[Dataset entries]
********
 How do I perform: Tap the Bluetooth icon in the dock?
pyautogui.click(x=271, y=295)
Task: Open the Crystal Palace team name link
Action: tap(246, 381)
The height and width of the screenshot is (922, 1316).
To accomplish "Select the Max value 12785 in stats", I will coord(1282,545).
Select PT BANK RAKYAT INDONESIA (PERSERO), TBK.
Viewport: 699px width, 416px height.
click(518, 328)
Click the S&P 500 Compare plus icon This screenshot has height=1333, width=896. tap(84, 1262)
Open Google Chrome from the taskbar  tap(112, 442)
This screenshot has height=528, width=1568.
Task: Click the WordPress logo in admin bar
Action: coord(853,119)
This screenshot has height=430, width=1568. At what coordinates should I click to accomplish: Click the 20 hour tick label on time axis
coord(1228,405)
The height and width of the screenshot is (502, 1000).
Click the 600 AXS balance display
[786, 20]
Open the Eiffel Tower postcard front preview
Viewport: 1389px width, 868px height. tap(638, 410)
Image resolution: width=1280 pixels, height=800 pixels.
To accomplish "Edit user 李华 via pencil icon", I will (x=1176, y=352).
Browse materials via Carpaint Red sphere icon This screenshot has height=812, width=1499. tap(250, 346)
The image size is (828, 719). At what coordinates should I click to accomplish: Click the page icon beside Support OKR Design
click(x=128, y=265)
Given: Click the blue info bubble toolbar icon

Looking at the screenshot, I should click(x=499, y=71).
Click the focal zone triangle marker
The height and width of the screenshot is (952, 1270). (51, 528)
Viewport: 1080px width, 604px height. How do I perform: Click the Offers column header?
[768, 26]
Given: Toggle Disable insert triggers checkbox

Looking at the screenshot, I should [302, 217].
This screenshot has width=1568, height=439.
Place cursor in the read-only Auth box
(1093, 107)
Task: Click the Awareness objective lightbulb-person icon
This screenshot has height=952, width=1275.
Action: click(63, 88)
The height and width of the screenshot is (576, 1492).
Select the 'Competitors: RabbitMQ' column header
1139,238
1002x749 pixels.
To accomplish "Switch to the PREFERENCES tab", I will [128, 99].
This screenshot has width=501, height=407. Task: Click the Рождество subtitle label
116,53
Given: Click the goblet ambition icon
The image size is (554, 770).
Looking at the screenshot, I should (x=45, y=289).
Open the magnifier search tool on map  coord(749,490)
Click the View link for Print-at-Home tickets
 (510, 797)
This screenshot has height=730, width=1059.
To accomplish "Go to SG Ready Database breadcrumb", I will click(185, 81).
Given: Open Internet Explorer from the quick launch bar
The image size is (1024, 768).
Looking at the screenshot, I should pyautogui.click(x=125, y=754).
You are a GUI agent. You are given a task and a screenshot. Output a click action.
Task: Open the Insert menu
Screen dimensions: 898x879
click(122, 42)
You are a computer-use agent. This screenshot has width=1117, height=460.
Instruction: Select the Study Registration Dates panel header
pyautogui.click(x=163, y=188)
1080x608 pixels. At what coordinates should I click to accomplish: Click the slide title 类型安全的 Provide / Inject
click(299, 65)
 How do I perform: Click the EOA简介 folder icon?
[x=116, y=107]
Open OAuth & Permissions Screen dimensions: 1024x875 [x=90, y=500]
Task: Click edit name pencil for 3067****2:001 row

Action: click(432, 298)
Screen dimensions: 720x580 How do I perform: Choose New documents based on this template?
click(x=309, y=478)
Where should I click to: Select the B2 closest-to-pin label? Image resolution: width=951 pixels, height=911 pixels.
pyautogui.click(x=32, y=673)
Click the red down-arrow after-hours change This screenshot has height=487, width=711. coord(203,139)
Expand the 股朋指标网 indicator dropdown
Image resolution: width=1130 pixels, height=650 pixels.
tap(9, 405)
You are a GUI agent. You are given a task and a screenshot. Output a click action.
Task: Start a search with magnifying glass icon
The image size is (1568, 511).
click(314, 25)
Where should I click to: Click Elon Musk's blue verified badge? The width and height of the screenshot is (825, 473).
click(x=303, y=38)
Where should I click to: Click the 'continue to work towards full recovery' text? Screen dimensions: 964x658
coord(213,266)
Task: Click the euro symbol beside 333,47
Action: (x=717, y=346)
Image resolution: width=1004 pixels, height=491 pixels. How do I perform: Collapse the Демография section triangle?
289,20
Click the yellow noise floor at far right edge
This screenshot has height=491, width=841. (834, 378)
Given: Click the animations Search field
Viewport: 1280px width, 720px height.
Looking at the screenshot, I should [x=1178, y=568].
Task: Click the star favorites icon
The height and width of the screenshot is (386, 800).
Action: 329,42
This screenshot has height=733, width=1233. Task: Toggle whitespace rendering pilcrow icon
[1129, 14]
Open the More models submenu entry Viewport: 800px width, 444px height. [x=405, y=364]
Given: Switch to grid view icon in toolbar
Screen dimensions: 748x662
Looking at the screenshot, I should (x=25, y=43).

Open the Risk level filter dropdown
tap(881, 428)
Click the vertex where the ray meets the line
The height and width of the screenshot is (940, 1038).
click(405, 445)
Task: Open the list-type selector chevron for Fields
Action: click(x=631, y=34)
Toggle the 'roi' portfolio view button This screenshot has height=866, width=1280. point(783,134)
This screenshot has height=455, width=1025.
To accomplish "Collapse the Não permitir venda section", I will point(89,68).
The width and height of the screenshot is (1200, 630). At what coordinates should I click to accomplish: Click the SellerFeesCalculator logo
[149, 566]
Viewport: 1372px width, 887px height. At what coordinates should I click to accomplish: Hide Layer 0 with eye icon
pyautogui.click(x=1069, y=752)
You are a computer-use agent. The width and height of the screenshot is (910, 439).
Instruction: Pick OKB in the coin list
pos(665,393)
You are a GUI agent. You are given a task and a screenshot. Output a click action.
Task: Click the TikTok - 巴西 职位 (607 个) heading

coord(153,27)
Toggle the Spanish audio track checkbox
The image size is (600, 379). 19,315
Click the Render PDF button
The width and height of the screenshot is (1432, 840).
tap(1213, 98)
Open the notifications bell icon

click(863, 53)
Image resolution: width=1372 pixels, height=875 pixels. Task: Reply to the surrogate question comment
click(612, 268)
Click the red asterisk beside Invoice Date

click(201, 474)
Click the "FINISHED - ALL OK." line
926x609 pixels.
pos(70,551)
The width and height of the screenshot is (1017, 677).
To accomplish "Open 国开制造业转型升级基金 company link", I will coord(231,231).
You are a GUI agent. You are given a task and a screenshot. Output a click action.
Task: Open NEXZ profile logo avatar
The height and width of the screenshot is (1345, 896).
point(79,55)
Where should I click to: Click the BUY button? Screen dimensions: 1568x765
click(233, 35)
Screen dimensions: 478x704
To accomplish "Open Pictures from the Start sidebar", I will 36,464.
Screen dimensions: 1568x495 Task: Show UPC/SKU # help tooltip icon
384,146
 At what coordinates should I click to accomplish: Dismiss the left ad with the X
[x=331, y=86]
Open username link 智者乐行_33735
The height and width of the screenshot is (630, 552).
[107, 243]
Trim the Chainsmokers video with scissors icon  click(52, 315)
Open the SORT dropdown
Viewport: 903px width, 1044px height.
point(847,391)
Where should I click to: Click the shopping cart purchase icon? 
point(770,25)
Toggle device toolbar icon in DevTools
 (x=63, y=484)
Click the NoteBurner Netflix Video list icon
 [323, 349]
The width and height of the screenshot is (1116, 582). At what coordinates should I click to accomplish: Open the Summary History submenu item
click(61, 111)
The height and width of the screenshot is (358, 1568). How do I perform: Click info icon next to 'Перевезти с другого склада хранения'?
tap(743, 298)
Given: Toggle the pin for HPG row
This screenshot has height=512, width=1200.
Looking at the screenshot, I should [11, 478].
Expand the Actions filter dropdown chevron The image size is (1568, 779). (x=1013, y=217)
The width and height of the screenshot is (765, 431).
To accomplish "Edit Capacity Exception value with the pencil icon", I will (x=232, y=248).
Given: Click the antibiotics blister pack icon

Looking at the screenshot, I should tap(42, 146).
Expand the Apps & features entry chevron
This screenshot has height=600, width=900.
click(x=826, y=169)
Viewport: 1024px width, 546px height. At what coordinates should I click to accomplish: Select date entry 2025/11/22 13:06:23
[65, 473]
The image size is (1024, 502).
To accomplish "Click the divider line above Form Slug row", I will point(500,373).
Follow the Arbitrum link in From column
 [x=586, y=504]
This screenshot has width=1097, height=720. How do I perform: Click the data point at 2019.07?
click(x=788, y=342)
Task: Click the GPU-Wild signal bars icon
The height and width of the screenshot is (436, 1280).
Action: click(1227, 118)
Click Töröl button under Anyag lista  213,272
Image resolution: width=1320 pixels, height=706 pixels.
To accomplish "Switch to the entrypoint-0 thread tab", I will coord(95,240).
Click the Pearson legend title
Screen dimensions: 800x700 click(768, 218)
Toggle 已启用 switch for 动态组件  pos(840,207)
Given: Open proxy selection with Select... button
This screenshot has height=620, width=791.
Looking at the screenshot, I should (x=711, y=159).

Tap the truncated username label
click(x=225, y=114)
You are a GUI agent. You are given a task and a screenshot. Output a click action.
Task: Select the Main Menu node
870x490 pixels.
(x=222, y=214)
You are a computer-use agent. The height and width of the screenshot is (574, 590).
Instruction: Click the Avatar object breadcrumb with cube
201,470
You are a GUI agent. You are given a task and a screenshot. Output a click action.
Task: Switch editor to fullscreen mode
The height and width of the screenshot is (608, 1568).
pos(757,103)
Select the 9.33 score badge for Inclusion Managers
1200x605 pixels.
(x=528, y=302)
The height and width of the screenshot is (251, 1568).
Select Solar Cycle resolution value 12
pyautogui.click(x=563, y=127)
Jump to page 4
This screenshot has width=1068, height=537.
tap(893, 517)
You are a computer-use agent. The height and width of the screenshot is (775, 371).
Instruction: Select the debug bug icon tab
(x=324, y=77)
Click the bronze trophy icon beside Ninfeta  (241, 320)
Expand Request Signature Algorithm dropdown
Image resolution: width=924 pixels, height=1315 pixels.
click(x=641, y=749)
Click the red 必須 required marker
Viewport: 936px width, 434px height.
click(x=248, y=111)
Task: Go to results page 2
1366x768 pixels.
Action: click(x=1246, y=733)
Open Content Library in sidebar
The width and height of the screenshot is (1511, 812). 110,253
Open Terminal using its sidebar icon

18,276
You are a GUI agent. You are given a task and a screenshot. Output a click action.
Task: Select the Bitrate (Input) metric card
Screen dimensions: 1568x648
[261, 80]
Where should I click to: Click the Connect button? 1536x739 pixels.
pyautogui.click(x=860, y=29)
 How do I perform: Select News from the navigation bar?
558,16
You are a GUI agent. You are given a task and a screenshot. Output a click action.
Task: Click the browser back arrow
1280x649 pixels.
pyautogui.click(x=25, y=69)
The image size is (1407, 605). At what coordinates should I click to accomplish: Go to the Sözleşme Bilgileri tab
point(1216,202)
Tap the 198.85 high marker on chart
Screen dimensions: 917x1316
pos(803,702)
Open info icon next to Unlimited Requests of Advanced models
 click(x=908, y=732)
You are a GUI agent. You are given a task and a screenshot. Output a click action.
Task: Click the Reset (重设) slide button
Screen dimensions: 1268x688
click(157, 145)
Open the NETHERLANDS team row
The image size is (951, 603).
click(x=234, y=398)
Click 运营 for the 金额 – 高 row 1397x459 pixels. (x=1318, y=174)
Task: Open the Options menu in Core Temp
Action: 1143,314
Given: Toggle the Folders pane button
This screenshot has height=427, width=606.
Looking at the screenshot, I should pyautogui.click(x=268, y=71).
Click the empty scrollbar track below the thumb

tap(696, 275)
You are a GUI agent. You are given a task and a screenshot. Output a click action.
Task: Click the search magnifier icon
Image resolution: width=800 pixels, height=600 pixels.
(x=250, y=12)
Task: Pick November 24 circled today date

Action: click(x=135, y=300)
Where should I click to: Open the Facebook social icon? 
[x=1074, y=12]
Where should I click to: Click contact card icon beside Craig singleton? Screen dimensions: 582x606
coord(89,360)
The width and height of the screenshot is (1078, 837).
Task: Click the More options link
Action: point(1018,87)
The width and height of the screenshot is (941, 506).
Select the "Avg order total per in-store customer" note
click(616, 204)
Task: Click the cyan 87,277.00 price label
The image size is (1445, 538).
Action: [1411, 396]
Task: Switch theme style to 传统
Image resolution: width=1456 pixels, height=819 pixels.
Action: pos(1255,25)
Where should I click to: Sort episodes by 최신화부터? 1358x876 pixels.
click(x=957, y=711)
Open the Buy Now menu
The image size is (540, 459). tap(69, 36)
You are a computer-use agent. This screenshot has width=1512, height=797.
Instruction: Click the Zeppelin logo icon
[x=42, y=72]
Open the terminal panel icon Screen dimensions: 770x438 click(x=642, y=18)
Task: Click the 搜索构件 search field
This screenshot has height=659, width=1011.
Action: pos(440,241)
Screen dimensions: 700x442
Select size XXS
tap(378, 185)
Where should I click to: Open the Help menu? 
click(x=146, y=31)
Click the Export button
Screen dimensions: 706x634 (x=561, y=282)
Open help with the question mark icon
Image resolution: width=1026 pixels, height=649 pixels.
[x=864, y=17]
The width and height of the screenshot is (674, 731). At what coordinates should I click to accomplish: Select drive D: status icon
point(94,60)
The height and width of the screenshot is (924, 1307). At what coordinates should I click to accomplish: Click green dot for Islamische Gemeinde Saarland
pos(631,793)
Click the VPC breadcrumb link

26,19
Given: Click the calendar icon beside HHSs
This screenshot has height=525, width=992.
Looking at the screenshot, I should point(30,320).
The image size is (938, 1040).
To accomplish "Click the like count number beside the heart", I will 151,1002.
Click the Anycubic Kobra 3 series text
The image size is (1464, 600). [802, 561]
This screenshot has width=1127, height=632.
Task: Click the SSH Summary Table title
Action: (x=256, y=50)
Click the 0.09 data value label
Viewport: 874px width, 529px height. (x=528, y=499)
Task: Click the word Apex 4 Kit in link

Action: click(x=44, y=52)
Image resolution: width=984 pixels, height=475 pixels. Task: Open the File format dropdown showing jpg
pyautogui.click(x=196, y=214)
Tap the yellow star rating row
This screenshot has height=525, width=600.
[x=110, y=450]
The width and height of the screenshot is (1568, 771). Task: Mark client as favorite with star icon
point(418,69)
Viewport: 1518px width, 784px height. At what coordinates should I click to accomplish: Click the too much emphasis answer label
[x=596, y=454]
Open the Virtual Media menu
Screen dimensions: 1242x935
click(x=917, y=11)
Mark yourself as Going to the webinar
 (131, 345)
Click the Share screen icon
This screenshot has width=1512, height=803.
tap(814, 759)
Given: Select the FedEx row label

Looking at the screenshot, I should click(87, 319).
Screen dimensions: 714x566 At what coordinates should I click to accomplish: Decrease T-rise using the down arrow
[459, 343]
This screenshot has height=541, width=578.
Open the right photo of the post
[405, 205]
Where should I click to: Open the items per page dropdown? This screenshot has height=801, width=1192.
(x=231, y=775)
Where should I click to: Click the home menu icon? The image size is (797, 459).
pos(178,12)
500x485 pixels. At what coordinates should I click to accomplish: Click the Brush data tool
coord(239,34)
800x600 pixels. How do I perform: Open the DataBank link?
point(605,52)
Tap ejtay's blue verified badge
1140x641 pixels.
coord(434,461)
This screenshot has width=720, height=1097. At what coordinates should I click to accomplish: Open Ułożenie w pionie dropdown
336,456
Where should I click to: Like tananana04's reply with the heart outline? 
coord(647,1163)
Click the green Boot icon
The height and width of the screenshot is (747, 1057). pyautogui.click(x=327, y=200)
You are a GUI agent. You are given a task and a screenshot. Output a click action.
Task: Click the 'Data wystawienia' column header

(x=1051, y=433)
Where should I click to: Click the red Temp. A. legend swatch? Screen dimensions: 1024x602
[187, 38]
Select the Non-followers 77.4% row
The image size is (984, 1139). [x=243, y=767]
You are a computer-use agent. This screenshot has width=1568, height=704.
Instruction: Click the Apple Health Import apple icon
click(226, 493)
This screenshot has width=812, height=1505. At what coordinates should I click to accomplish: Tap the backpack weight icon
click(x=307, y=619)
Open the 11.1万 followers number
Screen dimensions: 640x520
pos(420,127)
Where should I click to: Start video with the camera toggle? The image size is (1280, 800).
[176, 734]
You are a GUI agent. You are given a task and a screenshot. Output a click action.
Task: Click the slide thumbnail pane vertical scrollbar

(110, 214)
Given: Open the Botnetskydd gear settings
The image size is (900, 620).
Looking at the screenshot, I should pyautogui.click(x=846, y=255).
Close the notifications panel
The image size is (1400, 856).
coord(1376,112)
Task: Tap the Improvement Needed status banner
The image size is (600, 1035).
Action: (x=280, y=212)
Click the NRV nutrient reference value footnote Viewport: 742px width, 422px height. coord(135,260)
********
Take the entries above and return only the lines from the one with "The width and height of the screenshot is (1116, 582)." to the one with "Toggle 已启用 switch", both included, unchanged.

WRITTEN SOLUTION:
The width and height of the screenshot is (1116, 582). At what coordinates should I click to accomplish: Open the Summary History submenu item
click(61, 111)
The height and width of the screenshot is (358, 1568). How do I perform: Click info icon next to 'Перевезти с другого склада хранения'?
tap(743, 298)
Given: Toggle the pin for HPG row
This screenshot has height=512, width=1200.
Looking at the screenshot, I should [11, 478].
Expand the Actions filter dropdown chevron The image size is (1568, 779). (x=1013, y=217)
The width and height of the screenshot is (765, 431).
To accomplish "Edit Capacity Exception value with the pencil icon", I will (x=232, y=248).
Given: Click the antibiotics blister pack icon

Looking at the screenshot, I should tap(42, 146).
Expand the Apps & features entry chevron
This screenshot has height=600, width=900.
click(x=826, y=169)
Viewport: 1024px width, 546px height. At what coordinates should I click to accomplish: Select date entry 2025/11/22 13:06:23
[65, 473]
The image size is (1024, 502).
To accomplish "Click the divider line above Form Slug row", I will point(500,373).
Follow the Arbitrum link in From column
 [x=586, y=504]
This screenshot has width=1097, height=720. How do I perform: Click the data point at 2019.07?
click(x=788, y=342)
Task: Click the GPU-Wild signal bars icon
The height and width of the screenshot is (436, 1280).
Action: click(1227, 118)
Click Töröl button under Anyag lista  213,272
Image resolution: width=1320 pixels, height=706 pixels.
To accomplish "Switch to the entrypoint-0 thread tab", I will coord(95,240).
Click the Pearson legend title
Screen dimensions: 800x700 click(768, 218)
Toggle 已启用 switch for 动态组件  pos(840,207)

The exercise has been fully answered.